▶ [DIRECTION]
Copy the part of the records that opens with the line containing "At what coordinates should I click to accomplish: Select" and closes with the line containing "point(63,132)", putting "blue" in place of "yellow" and changing nothing else. Leave the pictures out.

▶ [MATERIALS PROVIDED]
::::

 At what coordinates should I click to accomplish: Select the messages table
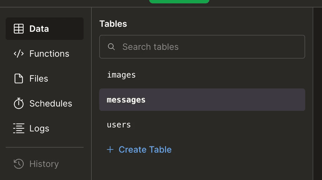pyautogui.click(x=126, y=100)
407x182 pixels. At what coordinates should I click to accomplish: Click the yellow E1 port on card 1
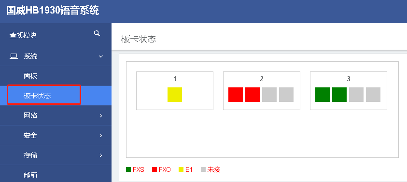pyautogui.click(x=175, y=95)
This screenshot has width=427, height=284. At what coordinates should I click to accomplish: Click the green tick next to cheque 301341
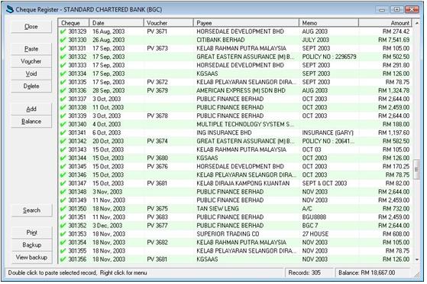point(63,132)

::::

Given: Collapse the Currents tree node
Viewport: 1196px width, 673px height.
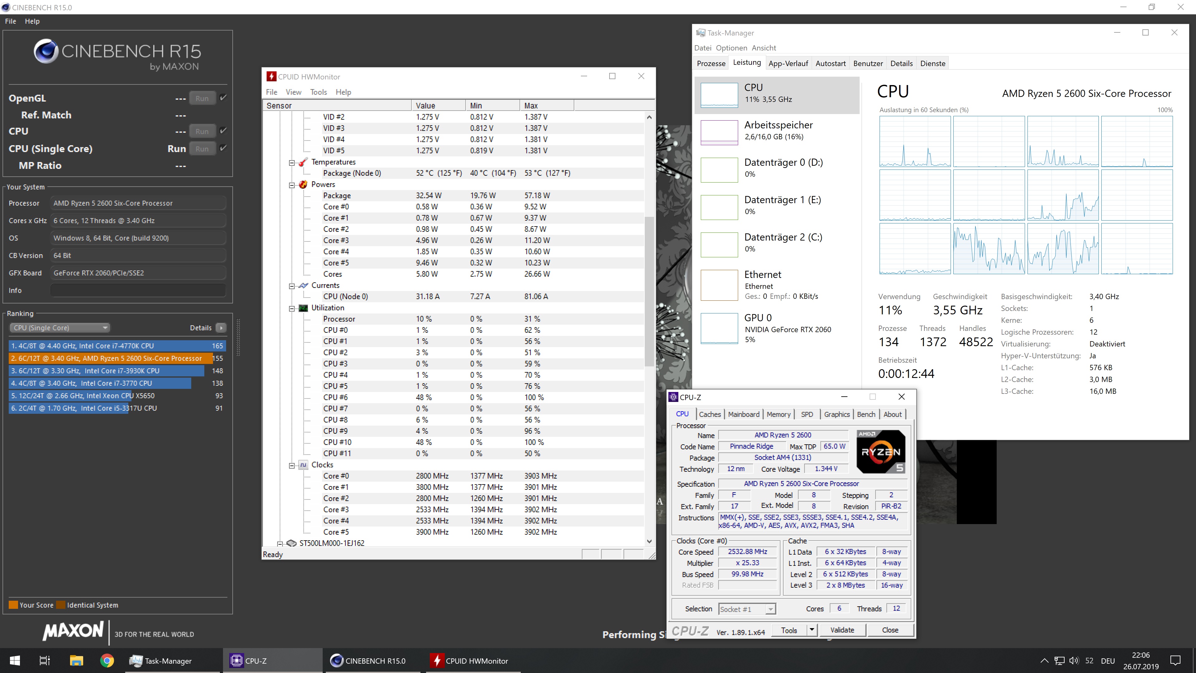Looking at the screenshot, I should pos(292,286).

::::

▶ [WORKED SOLUTION]
 At what coordinates should I click to accomplish: Select the messages table
pyautogui.click(x=126, y=100)
407x182 pixels. At what coordinates should I click to accomplish: Click the blue E1 port on card 1
pyautogui.click(x=175, y=95)
This screenshot has width=427, height=284. At what coordinates should I click to accomplish: Click the green tick next to cheque 301341
point(63,132)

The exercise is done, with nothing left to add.